Vereinzelt ist allein das Verbiegen der eigenen Persönlichkeit nicht mehr ausreichend, um dem Arbeitgeber zu gefallen. Zusätzlich muss auch das persönliche Umfeld auf Linie gebürstet werden. So fordert der französische Pharmakonzern Servier von Bewerbern, drei Personen zu nennen, mit denen man in der Vergangenheit zusammengearbeitet hat, und weitere drei, die man privat kennt. Alle sechs werden von einem Personalberater kontaktiert, der für das Unternehmen Informationen über die Bewerber einholt. (Vgl. Töpper, Verena, Wie ich Lena um ihren Job brachte, auf: SPIEGEL Online, 03.06.2014). Ein Arbeitgeber, der so viel Chuzpe aufbringt die Aushorchung des Privatlebens zu institutionalisieren, wird den Mitarbeitern morgen ihren Speiseplan diktieren und übermorgen die Wohnung inspizieren wollen.
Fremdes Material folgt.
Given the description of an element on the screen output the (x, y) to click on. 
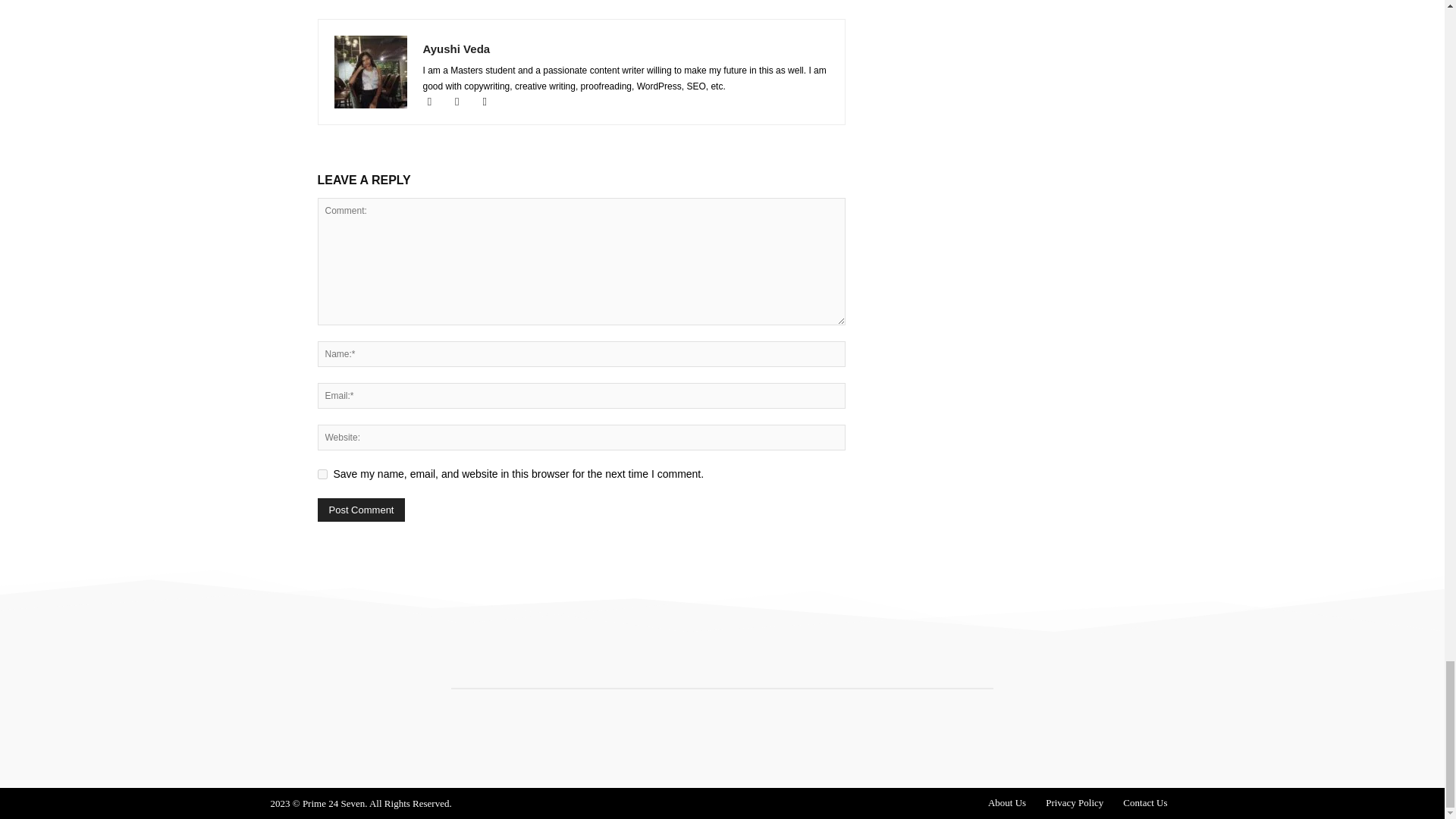
Post Comment (360, 509)
yes (321, 474)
Es zieht dann Strenge ein in das Kinderzimmer, das nie eines war, und in den Zirkus, der immer nur die anderen unterhalten hat, nie die Dressierten. Auf dem leeren Blatt werden Gebote und Verbote notiert, die allein am wirtschaftlichen Erfolg ausgerichtet sind. Menschliches kommt hier – wenn überhaupt – nur als Randnotiz vor. Eine Mitarbeiterin, die ebenfalls jene von Losmann dokumentierte Potentialanalyse durchlaufen muss und die es sich herausnimmt, keine vorgefertigten Phrasen als Antworten zu missbrauchen, stattdessen frei erzählt, immer wieder unterbrochen von herzhaftem Lachen – auch über die albernen Fragen der Unternehmensberaterin –, wird für ihr Verhalten abgekanzelt. Ihr Lachen könne auf andere Menschen irritierend und unpassend wirken, so die Beraterin. So sieht es also aus, wenn der Dompteur mit der verbalen Peitsche ausholt gegen denjenigen, der sich nicht fügen möchte, der Ungehorsam zeigt, der sich der Dressur widersetzt, der sich noch als Mensch zeigt.